Мне было легче, чем Бродскому. За место в литературе я не волновался. Литературу в ее нынешнем виде не принимал всерьез. Я вообще мало что принимал всерьез, благодаря чему неплохо сохранился на шестом десятке. Ельцину я писал о державе, о военно-промышленном комплексе и о поэзии, которую тоже считал частью милитаристской машины. Поэзия должна вести в бой. В древности она вообще несла государствообразующую функцию. Гомер приукрасил историю покорения Трои. Практически выдумал. Об этом в древности говорил Дион Хрисостом[7], а в современности – академик Гаспаров, который, кстати, хвалил мои вирши. Академик писал: «Можно быть уверенным, что если бы Гомер не выиграл троянскую войну в стихах, греки не выиграли бы войну с персами в действительности». Раскопки показали, что во времена легендарной войны Илион был заштатным городком, а бастионом стал лишь к 1700–1250 годам до н. э. Слепой певец выполнил политический заказ древнегреческого народа, стал первым в мире фальсификатором истории. Поэзия победила правду. Европоцентризм, предложенный поэтом, привел к тому, что теперь европейская история является историей мира по преимуществу, тогда как наша – второстепенна.
Если врать, то по-крупному. На века. Такая поэзия была мне по душе.
Я просил Бориса Николаевича возродить империю, за которую пролиты тонны русской крови. Сделать это быстро и неожиданно, как когда-то большевики.

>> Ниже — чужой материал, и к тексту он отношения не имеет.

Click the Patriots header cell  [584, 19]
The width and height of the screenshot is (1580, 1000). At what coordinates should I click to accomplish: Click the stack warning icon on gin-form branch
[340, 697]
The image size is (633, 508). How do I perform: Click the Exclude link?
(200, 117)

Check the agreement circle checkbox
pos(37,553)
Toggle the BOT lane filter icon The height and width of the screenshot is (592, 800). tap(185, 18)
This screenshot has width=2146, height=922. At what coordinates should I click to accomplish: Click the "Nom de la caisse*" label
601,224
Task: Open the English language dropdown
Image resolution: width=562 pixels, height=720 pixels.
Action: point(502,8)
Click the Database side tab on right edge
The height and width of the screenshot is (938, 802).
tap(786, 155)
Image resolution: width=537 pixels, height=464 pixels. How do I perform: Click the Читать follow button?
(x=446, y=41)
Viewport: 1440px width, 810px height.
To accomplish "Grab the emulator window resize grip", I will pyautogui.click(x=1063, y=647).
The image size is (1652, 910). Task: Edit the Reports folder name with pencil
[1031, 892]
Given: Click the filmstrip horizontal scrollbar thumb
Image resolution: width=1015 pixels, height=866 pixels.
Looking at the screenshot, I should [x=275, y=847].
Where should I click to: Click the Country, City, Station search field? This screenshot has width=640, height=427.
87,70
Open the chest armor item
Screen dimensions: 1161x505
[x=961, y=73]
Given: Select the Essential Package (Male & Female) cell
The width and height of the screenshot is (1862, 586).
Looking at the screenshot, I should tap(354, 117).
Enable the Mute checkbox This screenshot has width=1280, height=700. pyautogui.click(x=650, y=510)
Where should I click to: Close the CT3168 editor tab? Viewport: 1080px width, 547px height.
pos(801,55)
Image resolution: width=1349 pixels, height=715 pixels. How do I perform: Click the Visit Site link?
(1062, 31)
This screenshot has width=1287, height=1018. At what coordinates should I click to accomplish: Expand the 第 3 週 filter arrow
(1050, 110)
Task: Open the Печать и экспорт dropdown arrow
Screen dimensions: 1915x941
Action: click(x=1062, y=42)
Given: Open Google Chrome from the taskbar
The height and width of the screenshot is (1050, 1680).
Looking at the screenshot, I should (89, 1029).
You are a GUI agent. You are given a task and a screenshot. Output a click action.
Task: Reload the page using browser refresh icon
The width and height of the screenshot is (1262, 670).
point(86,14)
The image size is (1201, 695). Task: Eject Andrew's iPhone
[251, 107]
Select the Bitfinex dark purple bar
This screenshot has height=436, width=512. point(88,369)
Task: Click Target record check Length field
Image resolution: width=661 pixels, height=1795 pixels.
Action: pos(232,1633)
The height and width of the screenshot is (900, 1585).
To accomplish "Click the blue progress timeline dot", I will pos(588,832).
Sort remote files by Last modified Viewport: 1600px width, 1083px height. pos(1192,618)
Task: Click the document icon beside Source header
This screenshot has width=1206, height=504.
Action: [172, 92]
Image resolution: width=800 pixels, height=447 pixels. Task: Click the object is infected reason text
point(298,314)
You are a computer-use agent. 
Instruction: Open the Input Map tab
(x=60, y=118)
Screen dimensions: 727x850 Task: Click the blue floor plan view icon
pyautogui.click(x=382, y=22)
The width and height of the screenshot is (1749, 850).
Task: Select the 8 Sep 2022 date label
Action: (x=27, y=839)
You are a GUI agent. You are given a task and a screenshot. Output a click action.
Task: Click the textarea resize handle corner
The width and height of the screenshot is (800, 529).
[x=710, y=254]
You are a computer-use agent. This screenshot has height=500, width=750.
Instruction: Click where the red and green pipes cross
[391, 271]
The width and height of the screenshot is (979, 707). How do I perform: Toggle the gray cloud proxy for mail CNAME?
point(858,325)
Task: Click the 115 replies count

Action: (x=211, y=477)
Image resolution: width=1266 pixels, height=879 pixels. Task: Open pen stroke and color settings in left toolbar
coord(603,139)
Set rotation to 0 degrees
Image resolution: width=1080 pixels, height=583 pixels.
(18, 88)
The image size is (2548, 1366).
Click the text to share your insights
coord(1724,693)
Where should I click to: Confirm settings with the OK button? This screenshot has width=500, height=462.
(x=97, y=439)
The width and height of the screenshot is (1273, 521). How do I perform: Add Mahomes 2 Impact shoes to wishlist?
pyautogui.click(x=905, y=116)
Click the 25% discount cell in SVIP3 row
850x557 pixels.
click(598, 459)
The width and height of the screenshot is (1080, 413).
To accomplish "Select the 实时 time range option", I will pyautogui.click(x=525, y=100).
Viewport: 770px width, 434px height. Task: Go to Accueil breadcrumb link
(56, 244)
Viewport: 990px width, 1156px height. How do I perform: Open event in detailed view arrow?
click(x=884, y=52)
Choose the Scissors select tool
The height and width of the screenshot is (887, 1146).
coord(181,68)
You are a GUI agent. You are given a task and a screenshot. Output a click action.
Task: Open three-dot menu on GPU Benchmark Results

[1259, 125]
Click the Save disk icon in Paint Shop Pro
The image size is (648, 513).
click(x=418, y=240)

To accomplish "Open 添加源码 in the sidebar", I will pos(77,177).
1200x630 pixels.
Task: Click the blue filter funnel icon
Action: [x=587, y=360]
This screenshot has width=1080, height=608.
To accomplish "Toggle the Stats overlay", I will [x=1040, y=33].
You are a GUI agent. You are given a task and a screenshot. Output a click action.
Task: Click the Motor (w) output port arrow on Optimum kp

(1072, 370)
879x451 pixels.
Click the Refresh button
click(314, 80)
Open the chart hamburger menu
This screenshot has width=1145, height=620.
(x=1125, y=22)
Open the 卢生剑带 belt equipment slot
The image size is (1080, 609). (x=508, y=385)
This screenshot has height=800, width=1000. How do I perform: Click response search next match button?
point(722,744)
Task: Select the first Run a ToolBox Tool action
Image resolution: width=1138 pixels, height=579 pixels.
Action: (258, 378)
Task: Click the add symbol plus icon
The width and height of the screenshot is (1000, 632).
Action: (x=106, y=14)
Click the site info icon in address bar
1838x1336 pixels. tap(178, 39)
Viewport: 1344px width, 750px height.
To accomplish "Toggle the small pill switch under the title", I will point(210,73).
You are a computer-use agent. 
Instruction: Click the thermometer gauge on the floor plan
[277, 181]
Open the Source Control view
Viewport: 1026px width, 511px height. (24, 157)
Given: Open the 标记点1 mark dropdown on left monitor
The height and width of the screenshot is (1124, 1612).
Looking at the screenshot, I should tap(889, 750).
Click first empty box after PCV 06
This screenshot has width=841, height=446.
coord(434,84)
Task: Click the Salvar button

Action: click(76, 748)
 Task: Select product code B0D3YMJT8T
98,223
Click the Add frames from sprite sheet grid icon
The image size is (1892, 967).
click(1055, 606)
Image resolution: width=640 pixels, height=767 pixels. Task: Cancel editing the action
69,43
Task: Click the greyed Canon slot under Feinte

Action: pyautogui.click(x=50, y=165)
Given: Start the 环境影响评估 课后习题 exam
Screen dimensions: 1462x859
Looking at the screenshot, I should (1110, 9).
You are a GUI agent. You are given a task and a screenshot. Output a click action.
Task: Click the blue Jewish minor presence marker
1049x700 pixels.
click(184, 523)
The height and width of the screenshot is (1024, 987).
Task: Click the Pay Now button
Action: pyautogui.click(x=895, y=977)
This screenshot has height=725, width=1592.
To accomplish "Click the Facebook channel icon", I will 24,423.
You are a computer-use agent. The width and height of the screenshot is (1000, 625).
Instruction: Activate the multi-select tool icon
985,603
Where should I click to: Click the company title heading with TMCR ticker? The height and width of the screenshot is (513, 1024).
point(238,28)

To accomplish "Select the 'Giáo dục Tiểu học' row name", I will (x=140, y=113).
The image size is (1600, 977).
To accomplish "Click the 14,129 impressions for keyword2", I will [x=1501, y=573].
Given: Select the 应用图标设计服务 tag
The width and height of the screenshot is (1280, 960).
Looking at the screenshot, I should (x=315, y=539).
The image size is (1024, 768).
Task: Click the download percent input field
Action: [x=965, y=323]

На всенародную славу я не надеялся. Времена пришли либеральные. В условиях равенства и низкого кросс-культурного контекста поэт получил по заслугам. На роль горлопана-главаря более не претендовал. Вещи стали называться своими именами.
Скрытая речь и жизнь по понятиям уходили в прошлое. Тайна исчезла. Молодежь начала культивировать этот невзрачный образ, находя в нем социальный смысл. Я не видел смысла в скромности. Талант и скромность – вещи несовместные. Бродскому о содержании послания сообщать не стал, хотя он и сказал когда-то, что «справедливость важнее, чем все эти Пушкины и Набоковы». Я понимал, что мы – очень разные люди.
Чтобы не полагаться на случай, письмо я отправил через матушку Ельцина – Клавдию Ивановну, которая проживала неподалеку, на улице Бажова. У нас с ней были общие знакомые. Зашел в гости, представился, был обласкан и угощен чаем. Письмо сыну Борису она отправила факсом. Они как раз в ту пору входили в моду.
Майя
Яркий морозный полдень. Воскресенье. «Я пришел к поэту в гости». Город пуст и скрипуч. Я несу Майе Никулиной новые стихи. Она благоволит моим сочинениям, дает редкие, но нужные советы. Мы встречаемся несколько раз в неделю. Я пишу много и легко. Мы познакомились прошлой весной через редакцию журнала «Урал».